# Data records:
══════════════════════════════

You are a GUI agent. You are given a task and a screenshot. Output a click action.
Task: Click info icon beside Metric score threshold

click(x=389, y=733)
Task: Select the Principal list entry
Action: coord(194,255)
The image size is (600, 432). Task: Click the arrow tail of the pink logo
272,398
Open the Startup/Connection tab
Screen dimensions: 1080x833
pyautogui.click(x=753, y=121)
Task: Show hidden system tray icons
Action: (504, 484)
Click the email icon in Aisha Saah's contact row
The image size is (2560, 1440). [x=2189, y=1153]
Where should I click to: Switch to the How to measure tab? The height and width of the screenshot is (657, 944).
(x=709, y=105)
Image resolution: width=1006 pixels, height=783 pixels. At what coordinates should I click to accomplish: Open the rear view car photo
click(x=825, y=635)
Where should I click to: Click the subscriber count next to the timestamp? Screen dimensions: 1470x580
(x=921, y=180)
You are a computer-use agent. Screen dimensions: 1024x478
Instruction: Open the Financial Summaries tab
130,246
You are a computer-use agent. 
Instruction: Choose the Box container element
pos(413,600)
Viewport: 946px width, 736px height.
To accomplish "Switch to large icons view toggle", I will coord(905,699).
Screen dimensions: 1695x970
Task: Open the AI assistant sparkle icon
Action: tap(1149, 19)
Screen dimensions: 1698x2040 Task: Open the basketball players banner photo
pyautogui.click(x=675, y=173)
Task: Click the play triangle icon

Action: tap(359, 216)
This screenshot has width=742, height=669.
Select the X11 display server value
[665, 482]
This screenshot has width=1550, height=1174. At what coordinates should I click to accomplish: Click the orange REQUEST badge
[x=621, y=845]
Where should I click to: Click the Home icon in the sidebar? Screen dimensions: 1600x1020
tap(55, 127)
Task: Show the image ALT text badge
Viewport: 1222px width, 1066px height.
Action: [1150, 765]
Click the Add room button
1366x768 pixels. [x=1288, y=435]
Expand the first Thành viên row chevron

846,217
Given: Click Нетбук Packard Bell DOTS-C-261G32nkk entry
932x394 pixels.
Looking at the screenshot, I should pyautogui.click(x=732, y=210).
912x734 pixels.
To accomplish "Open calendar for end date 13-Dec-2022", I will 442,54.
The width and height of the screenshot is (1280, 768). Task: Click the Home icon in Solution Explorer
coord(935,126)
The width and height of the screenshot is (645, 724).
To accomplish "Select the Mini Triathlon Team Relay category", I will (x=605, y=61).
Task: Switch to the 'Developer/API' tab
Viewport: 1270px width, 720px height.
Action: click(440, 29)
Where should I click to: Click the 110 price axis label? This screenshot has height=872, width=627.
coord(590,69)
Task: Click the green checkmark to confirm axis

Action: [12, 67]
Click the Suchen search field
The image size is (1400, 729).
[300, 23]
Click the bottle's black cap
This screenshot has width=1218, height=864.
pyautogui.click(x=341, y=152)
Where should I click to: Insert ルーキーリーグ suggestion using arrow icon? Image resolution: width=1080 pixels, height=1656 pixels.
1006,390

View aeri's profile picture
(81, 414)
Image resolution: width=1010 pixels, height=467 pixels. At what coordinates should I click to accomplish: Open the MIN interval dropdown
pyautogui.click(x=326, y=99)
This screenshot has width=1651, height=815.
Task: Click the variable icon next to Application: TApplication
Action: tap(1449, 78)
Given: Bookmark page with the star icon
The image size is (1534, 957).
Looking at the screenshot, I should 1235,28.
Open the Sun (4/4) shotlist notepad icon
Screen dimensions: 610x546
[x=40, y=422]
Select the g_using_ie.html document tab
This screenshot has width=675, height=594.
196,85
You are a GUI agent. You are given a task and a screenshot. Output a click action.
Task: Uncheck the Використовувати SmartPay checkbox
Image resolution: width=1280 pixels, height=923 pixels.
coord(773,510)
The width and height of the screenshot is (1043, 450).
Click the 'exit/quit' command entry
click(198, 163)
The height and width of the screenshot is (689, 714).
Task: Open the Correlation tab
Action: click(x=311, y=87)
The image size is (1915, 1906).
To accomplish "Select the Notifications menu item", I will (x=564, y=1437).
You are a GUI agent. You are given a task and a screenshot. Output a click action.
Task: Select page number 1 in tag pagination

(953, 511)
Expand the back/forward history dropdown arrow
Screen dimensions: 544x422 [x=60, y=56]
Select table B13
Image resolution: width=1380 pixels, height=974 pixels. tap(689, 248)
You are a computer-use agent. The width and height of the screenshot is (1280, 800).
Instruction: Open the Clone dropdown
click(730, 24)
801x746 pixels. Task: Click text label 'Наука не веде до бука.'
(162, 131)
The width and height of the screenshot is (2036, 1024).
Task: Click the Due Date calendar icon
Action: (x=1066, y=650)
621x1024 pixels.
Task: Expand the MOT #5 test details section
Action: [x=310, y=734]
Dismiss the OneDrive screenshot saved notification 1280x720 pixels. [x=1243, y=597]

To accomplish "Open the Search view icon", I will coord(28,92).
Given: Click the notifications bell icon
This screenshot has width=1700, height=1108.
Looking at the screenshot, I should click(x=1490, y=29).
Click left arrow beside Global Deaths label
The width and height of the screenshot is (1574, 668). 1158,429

══════════════════════════════

# WHAT IS BEING ASKED:
The records above are to be written out again word for word.

# RESULT:
You are a GUI agent. You are given a task and a screenshot. Output a click action.
Task: Click info icon beside Metric score threshold

click(x=389, y=733)
Task: Select the Principal list entry
Action: coord(194,255)
The image size is (600, 432). Task: Click the arrow tail of the pink logo
272,398
Open the Startup/Connection tab
Screen dimensions: 1080x833
pyautogui.click(x=753, y=121)
Task: Show hidden system tray icons
Action: (504, 484)
Click the email icon in Aisha Saah's contact row
The image size is (2560, 1440). [x=2189, y=1153]
Where should I click to: Switch to the How to measure tab? The height and width of the screenshot is (657, 944).
(x=709, y=105)
Image resolution: width=1006 pixels, height=783 pixels. At what coordinates should I click to accomplish: Open the rear view car photo
click(x=825, y=635)
Where should I click to: Click the subscriber count next to the timestamp? Screen dimensions: 1470x580
(x=921, y=180)
You are a computer-use agent. Screen dimensions: 1024x478
Instruction: Open the Financial Summaries tab
130,246
You are a computer-use agent. 
Instruction: Choose the Box container element
pos(413,600)
Viewport: 946px width, 736px height.
To accomplish "Switch to large icons view toggle", I will coord(905,699).
Screen dimensions: 1695x970
Task: Open the AI assistant sparkle icon
Action: tap(1149, 19)
Screen dimensions: 1698x2040 Task: Open the basketball players banner photo
pyautogui.click(x=675, y=173)
Task: Click the play triangle icon

Action: tap(359, 216)
This screenshot has width=742, height=669.
Select the X11 display server value
[665, 482]
This screenshot has width=1550, height=1174. At what coordinates should I click to accomplish: Click the orange REQUEST badge
[x=621, y=845]
Where should I click to: Click the Home icon in the sidebar? Screen dimensions: 1600x1020
tap(55, 127)
Task: Show the image ALT text badge
Viewport: 1222px width, 1066px height.
Action: [1150, 765]
Click the Add room button
1366x768 pixels. [x=1288, y=435]
Expand the first Thành viên row chevron

846,217
Given: Click Нетбук Packard Bell DOTS-C-261G32nkk entry
932x394 pixels.
Looking at the screenshot, I should pyautogui.click(x=732, y=210).
912x734 pixels.
To accomplish "Open calendar for end date 13-Dec-2022", I will 442,54.
The width and height of the screenshot is (1280, 768). Task: Click the Home icon in Solution Explorer
coord(935,126)
The width and height of the screenshot is (645, 724).
To accomplish "Select the Mini Triathlon Team Relay category", I will (x=605, y=61).
Task: Switch to the 'Developer/API' tab
Viewport: 1270px width, 720px height.
Action: click(440, 29)
Where should I click to: Click the 110 price axis label? This screenshot has height=872, width=627.
coord(590,69)
Task: Click the green checkmark to confirm axis

Action: [12, 67]
Click the Suchen search field
The image size is (1400, 729).
[300, 23]
Click the bottle's black cap
This screenshot has width=1218, height=864.
pyautogui.click(x=341, y=152)
Where should I click to: Insert ルーキーリーグ suggestion using arrow icon? Image resolution: width=1080 pixels, height=1656 pixels.
1006,390

View aeri's profile picture
(81, 414)
Image resolution: width=1010 pixels, height=467 pixels. At what coordinates should I click to accomplish: Open the MIN interval dropdown
pyautogui.click(x=326, y=99)
This screenshot has width=1651, height=815.
Task: Click the variable icon next to Application: TApplication
Action: tap(1449, 78)
Given: Bookmark page with the star icon
The image size is (1534, 957).
Looking at the screenshot, I should 1235,28.
Open the Sun (4/4) shotlist notepad icon
Screen dimensions: 610x546
[x=40, y=422]
Select the g_using_ie.html document tab
This screenshot has width=675, height=594.
196,85
You are a GUI agent. You are given a task and a screenshot. Output a click action.
Task: Uncheck the Використовувати SmartPay checkbox
Image resolution: width=1280 pixels, height=923 pixels.
coord(773,510)
The width and height of the screenshot is (1043, 450).
Click the 'exit/quit' command entry
click(198, 163)
The height and width of the screenshot is (689, 714).
Task: Open the Correlation tab
Action: click(x=311, y=87)
The image size is (1915, 1906).
To accomplish "Select the Notifications menu item", I will (x=564, y=1437).
You are a GUI agent. You are given a task and a screenshot. Output a click action.
Task: Select page number 1 in tag pagination

(953, 511)
Expand the back/forward history dropdown arrow
Screen dimensions: 544x422 [x=60, y=56]
Select table B13
Image resolution: width=1380 pixels, height=974 pixels. tap(689, 248)
You are a computer-use agent. The width and height of the screenshot is (1280, 800).
Instruction: Open the Clone dropdown
click(730, 24)
801x746 pixels. Task: Click text label 'Наука не веде до бука.'
(162, 131)
The width and height of the screenshot is (2036, 1024).
Task: Click the Due Date calendar icon
Action: (x=1066, y=650)
621x1024 pixels.
Task: Expand the MOT #5 test details section
Action: [x=310, y=734]
Dismiss the OneDrive screenshot saved notification 1280x720 pixels. [x=1243, y=597]

To accomplish "Open the Search view icon", I will coord(28,92).
Given: Click the notifications bell icon
This screenshot has width=1700, height=1108.
Looking at the screenshot, I should click(x=1490, y=29).
Click left arrow beside Global Deaths label
The width and height of the screenshot is (1574, 668). 1158,429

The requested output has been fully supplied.